[Selected passage]
In an effort to reduce on-duty drunkenness, the Marine Corps established a twice annual random breath test for blood alcohol levels. All ranks will participate in this screening. The Corps concluded that alcohol abuse factors into many societal problems among Marines, on- or off-duty. Some marines consider two or three six-packs to be social drinking.
The screening will supplement the already established random test for illegal drug use. A result of 0.01 will require counseling and 0.04 a medical staff evaluation. Other discipline is possible.
People who carry loaded weapons, handle explosives, operate heavy machinery, or drive vehicles need to be sober. No question. That is the idea behind the strict testing guidelines.
The ethical question arises: should these random tests of individuals be permitted? Breathalyzers are not always accurate and could put military men and women at risk of career consequences and discipline. But even some civilian employers use random drug and alcohol testing now, usually before hiring a new employee. It isn’t too surprising that military workers would be held to an even stricter standard.
Because history proves that breath tests can wrongly incriminate a person, any mandated testing that could result in punishment is worth concern. This applies to all cases of a breath test. If a civilian is pulled over, tested and then arrested for DUI, an experienced drunk driving defense attorney would investigate whether the testing device was working properly at the time. Technology is not always the friend that we think it is.

[Work item] Retype the part of the Marine Corps breath test text that opens with the words containing "People who carry" and closes with "even stricter standard.". The items after this aren't needed for anything here.

[Given entries]
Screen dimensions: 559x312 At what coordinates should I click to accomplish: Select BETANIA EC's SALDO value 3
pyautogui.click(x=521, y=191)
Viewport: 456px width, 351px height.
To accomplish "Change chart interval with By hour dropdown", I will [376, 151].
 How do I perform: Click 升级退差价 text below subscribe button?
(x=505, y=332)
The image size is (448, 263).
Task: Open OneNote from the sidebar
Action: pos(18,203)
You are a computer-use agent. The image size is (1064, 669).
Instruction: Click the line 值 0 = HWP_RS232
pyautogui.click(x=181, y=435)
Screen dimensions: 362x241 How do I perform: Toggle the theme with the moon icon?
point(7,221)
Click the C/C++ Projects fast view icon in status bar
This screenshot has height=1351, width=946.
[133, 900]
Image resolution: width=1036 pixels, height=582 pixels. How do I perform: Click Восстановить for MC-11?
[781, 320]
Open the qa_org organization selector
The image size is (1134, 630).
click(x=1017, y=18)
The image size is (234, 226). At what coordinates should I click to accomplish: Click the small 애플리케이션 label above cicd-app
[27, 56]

[Answer to this problem]
People who carry loaded weapons, handle explosives, operate heavy machinery, or drive vehicles need to be sober. No question. That is the idea behind the strict testing guidelines.
The ethical question arises: should these random tests of individuals be permitted? Breathalyzers are not always accurate and could put military men and women at risk of career consequences and discipline. But even some civilian employers use random drug and alcohol testing now, usually before hiring a new employee. It isn’t too surprising that military workers would be held to an even stricter standard.